This should not be the typical conversation about HBCU athletics, the athletes they can’t recruit, the fans who don’t show up, the games we cannot win and the money we cannot make. Those discussions, and the umbrella conversations about the wisdom of competing at Division I are legitimate on both sides when it comes to scholarships, promotional opportunities, and visibility for institutions.
This is about the optics of opportunity in Georgia and states like it. No public HBCU in the state enrolls more students or is stationed in a more developed city than Savannah State University. It had long been on the radar of state legislators seeking to merge the school with a proximate PWI, but whispers of racism and the threat of federal litigation then and now spared the school from that measure.
By this time next year, the University System of Georgia will have completed its consolidation of Georgia Southern University and Armstrong State University. The new GSU will bring to Savannah a BCS-level athletics program, which during the 2015-16 season earned more than $18 million in revenues and $1.3 million in total profit.
Not bad for a mid-major program which moved to the BCS two years after Savannah State joined the Division I Mid-Eastern Athletic Conference, and essentially doubled up SSU in total revenues. With the consolidation, the former mid-major football powerhouse will grow its athletic brand in a strategic location; a stark contrast to SSU, which this week announced that it is considering moving down to the NCAA’s Division II.
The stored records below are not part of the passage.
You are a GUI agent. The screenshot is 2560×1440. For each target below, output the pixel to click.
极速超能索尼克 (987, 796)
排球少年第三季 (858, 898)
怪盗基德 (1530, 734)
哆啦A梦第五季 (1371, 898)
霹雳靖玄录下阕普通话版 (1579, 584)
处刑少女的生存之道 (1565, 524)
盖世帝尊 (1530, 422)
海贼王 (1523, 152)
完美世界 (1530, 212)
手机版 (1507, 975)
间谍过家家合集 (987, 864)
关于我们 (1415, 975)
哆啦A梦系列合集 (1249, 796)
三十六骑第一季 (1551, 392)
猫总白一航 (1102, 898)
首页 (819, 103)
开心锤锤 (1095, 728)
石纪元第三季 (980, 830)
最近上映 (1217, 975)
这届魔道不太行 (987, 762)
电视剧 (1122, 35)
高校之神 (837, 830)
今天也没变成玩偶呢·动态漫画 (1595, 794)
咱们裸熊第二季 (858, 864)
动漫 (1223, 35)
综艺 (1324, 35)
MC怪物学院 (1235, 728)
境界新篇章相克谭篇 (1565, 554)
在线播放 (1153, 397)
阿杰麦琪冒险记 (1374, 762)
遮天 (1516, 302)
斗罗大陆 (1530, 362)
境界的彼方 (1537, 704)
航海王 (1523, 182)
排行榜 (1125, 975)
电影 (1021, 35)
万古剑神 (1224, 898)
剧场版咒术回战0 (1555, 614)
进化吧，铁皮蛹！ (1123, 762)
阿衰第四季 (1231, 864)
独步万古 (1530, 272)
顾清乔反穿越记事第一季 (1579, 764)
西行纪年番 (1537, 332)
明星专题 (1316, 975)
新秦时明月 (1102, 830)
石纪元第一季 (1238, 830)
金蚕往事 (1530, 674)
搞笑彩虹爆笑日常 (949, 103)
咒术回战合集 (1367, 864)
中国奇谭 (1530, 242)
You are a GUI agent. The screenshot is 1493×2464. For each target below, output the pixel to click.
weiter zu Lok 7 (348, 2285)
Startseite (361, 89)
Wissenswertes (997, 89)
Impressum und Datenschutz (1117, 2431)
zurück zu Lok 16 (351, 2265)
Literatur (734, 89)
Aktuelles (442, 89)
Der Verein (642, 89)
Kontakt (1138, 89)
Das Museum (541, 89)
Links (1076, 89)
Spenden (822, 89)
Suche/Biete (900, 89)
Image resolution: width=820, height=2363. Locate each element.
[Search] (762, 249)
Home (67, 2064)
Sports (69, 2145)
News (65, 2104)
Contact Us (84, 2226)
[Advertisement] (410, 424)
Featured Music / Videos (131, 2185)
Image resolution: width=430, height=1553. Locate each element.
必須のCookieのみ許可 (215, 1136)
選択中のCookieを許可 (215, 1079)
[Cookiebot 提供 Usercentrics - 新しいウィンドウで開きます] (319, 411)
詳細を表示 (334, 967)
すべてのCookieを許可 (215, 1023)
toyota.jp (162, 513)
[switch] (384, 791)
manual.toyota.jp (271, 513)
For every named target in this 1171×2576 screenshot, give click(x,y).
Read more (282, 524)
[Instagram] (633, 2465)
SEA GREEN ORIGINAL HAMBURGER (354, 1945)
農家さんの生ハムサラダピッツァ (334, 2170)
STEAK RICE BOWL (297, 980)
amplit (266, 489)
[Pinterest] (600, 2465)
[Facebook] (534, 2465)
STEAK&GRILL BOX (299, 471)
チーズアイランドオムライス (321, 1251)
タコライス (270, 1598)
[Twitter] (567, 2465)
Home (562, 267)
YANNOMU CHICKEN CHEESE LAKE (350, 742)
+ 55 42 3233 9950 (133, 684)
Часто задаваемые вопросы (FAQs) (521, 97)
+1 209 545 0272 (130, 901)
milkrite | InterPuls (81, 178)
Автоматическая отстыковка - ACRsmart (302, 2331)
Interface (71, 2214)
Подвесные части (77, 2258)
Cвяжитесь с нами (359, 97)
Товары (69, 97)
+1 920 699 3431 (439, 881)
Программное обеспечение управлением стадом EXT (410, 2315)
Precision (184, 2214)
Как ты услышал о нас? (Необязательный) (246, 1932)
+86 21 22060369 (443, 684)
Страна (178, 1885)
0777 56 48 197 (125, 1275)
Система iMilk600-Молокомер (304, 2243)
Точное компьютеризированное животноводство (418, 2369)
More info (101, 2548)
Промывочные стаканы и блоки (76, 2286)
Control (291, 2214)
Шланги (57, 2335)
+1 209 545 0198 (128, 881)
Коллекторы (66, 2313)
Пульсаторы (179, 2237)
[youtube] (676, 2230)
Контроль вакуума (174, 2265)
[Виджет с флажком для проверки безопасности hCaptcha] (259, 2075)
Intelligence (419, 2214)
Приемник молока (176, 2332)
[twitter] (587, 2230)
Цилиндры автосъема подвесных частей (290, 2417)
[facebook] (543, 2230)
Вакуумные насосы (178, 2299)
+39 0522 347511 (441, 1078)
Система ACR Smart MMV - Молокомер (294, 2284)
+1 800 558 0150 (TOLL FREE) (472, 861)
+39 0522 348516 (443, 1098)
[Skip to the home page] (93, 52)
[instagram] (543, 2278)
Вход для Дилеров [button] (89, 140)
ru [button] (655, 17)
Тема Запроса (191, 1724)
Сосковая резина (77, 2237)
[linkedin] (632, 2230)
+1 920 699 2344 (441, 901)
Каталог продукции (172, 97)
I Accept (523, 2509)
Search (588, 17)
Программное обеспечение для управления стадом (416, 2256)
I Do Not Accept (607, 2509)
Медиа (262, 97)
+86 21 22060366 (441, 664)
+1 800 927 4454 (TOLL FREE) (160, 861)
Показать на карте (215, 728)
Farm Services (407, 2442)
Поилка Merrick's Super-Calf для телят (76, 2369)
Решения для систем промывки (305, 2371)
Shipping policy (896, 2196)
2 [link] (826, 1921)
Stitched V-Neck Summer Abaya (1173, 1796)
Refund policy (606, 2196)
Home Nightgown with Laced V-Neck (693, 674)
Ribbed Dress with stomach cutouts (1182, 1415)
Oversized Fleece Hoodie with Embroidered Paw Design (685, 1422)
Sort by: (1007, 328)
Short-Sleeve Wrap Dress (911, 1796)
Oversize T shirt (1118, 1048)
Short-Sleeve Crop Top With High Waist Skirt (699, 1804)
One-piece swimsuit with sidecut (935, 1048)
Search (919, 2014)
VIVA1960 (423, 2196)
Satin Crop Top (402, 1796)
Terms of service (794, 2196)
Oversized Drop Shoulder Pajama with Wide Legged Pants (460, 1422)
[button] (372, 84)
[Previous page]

Six years after moving to Division I and just over a year before Georgia Southern takes up real estate just nine miles from its campus, Savannah State realizes that it is too costly and not worth the struggle to maintain the membership – before a larger, better-resourced institution begins competition in the city in 2018. Recruiting top-tier athletes will be virtually impossible. Savannah’s local media outlets in print and broadcast will be fully committed to GSU’s new digs and new potential.
And any hope SSU had at attracting corporate support and fan buy-in for its sports programs will be overrun by its new predominantly white neighbor.
But Georgia higher ed officials are seemingly content with allowing SSU to stand just long enough so that it can be outperformed athletically, academically and philanthropically by a nearby PWI with 20,000-plus students, a BCS football program and an endless supply of goodwill coming behind it.
It did not have to be this way. The USG could have just as easily consolidated Armstrong State into Savannah State in the same way it consolidated Darton State College into Albany State University. But because the Armstrong opposition lobby was too strong, and the Georgia Southern brand is big enough and diverse enough to avoid charges of limiting choice for minorities, it will flourish while Savannah State, seemingly, will wither.
From a strict sports perspective, there is a reason to applaud Savannah State for seeking out the same pressure valve Winston-Salem State University found in 2010. WSSU returned to the CIAA after a failed five-year tenure in the MEAC and won championships across the board while maintaining resonance with its fan base and the surrounding community.
https://www.buzzfeed.com/joelanderson/how-one-black-college-survived-the-leap-from-division-i-to-d?utm_term=.xbVbZ89Y5#.jabdDQ8Lq
In the last five years, several Division II HBCUs have been nationally-ranked in football, men’s and women’s basketball. The CIAA Basketball Tournament remains among the nation’s most viable college sports products, regardless of division. The Southern Intercollegiate Athletic Conference has led the country in D-II football attendance for 14 straight years. On the surface, there appears to be room for optimism among Savannah State sports fans.
But from operational and cultural perspectives, the timing of this announcement could not be worse for the institution. GSU arrives with a BCS bandwagon gassed up and ready to go, while Savannah State signals to its stakeholders that the old stationwagon upon which campus excutives have been working to restore for the better part of a decade is only fit to drive to church services and cabarets.
And for Georgia taxpayers who don’t know the political or financial back stories of these schools, they’ll only see two vastly different cars ringing up miles for dramatically different reasons – at their expense.
This has long been the essence of the HBCU experiment in the latter part of the 20th century and into the 21st – do they grow smaller and excel at a few things through fiscal conservatism and strategic development? Or do they expand, pray for the best and expect the worse?
Today’s political climate defines smart finance as how much money can be cut instead of how much can be made. Racism, in the eyes of many white and far too many black constituents, falls into one of two piles – victimization or alternative facts. Officials gamed the system by allowing SSU to survive, but in the shadows of the fastest growing peer institution in the entire USG – all while many stakeholders dismissed as premature the doomsday prediction for Savannah State when word of the GSU-ASU consolidation became policy.
And now, SSU may not have enough money to remain even in the same athletic division as its greatest institutional threat. Southern and South Carolina State have in recent years flirted with the idea of moving down, but have never done it – even under terms of financial exigency. That Savannah State is preemptively working to avoid such a move, speaks volumes about the state of affairs at the school, and the threats it faces in the months and years to come.